● **DATA**
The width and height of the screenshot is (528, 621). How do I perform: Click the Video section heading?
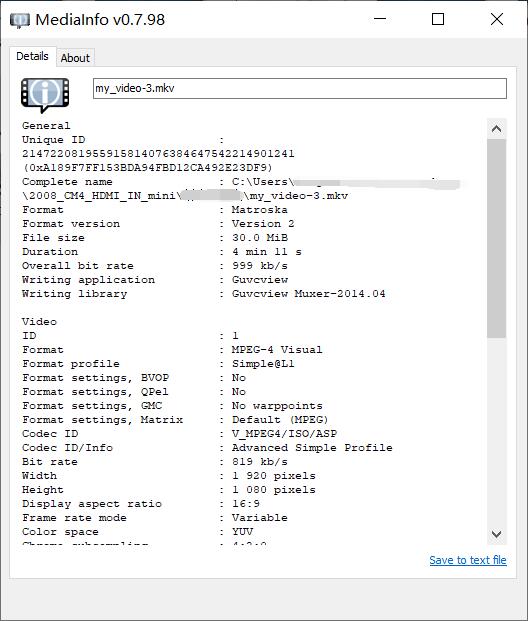(39, 322)
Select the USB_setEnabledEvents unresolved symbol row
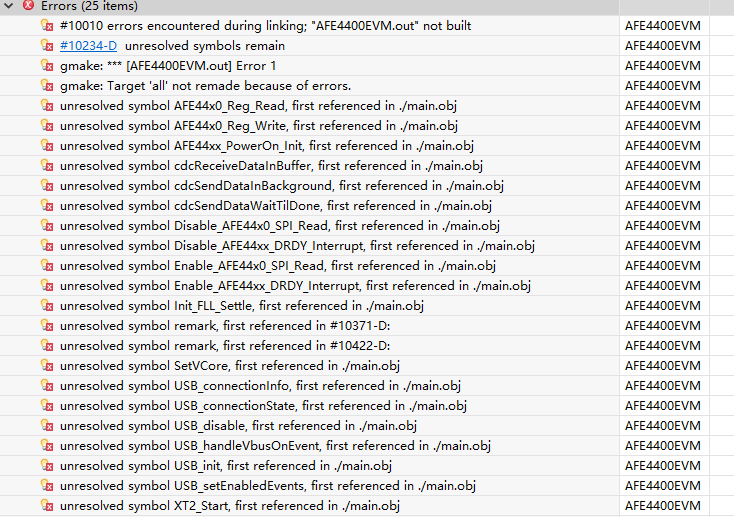The height and width of the screenshot is (517, 734). point(267,485)
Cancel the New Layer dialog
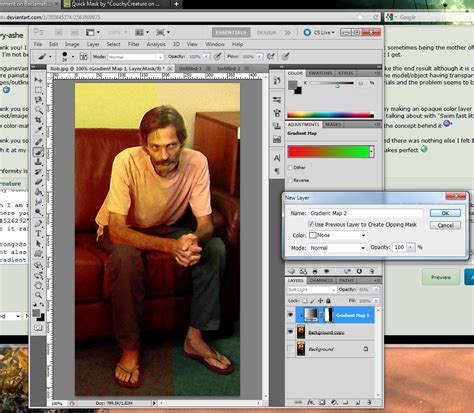 (x=445, y=225)
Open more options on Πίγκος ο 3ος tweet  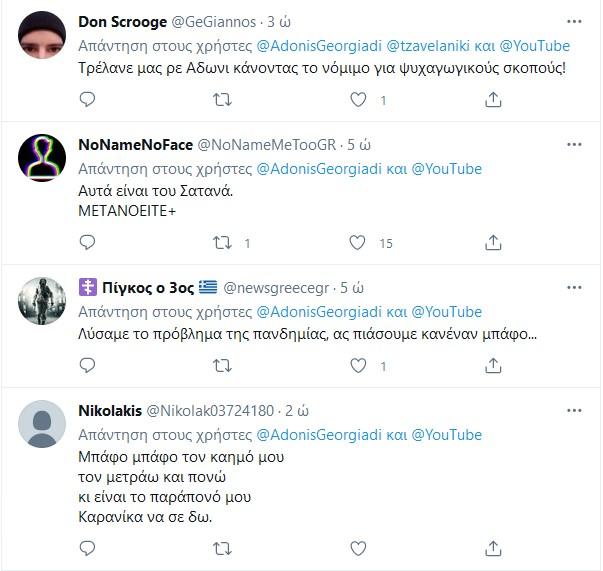point(574,287)
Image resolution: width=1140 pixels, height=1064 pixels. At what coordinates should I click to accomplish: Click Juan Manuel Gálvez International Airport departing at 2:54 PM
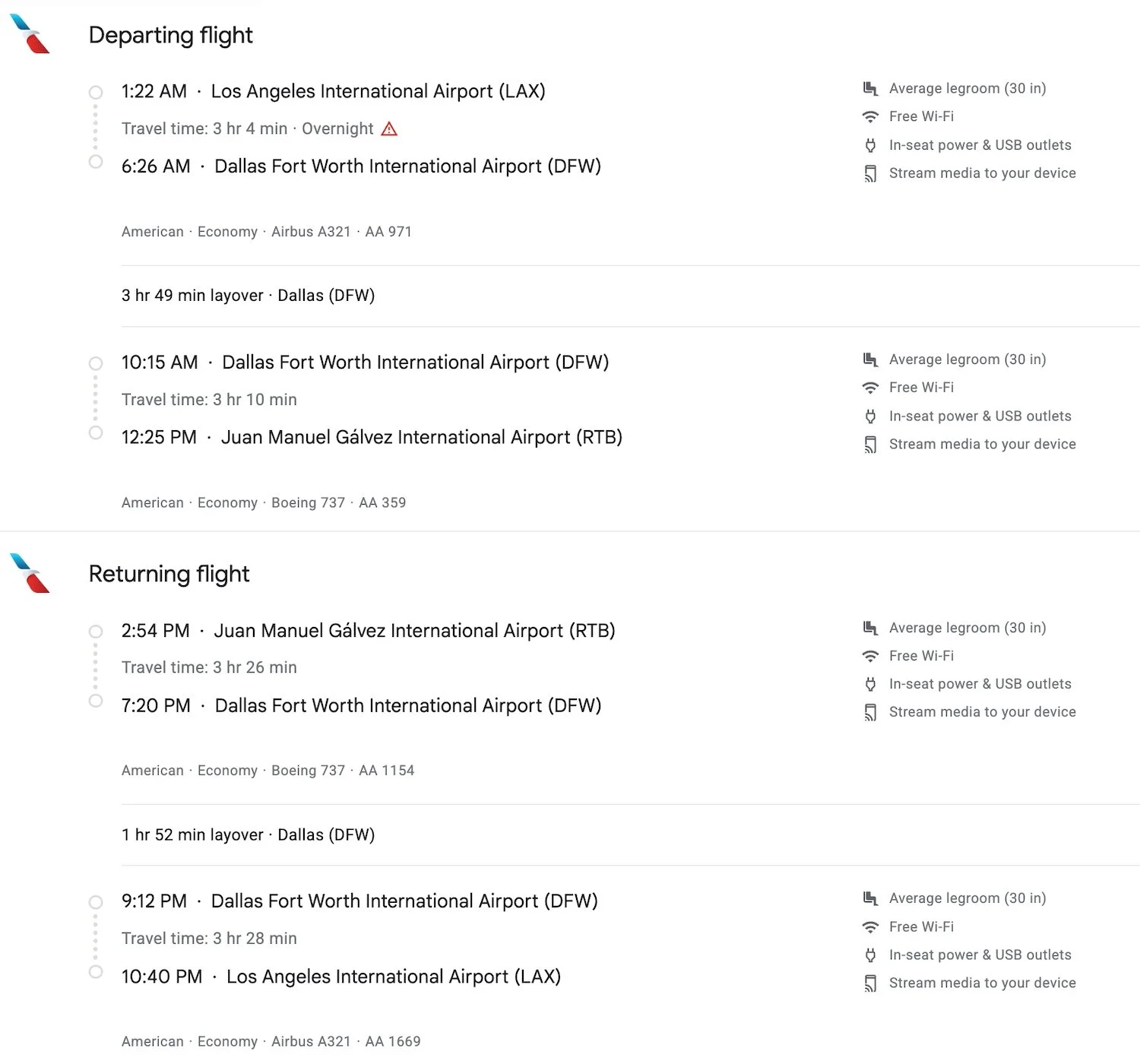[414, 631]
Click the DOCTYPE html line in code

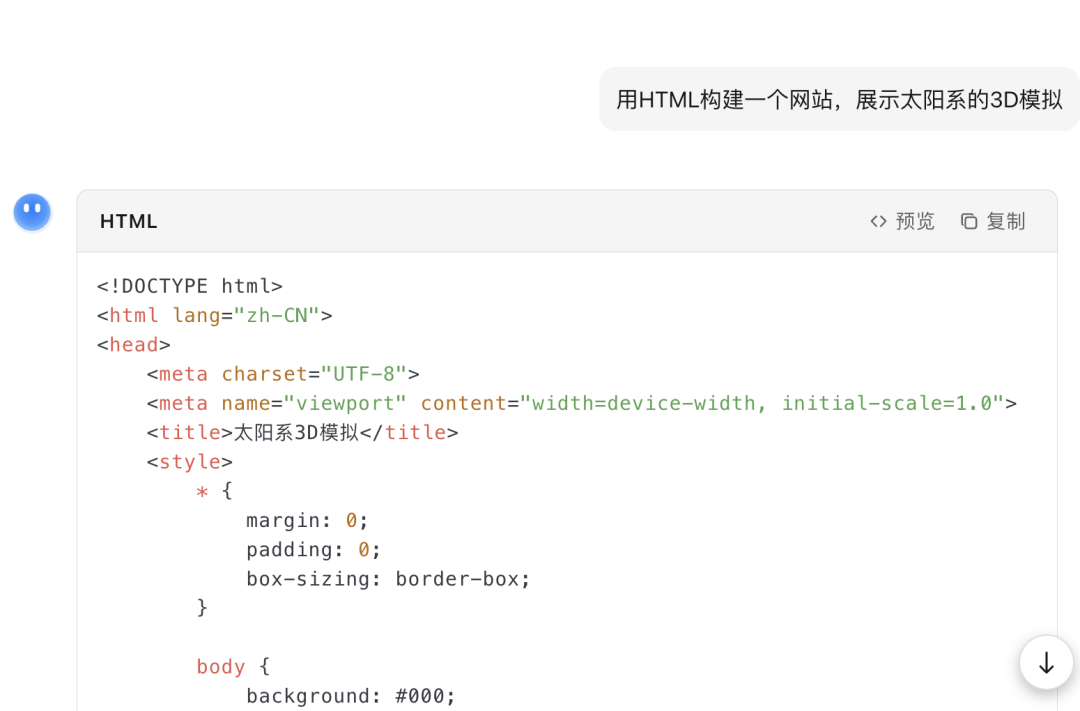(x=190, y=286)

● **EXERCISE DESCRIPTION**
Your reply should give again exactly the lines from the one with "Image resolution: width=1140" through the last line of the data, with both ends included and pictures left out.

● **REPLY TO THE EXERCISE**
Image resolution: width=1140 pixels, height=1064 pixels. At what coordinates should I click to accomplish: Click Juan Manuel Gálvez International Airport departing at 2:54 PM
[414, 631]
Click the DOCTYPE html line in code

(x=190, y=286)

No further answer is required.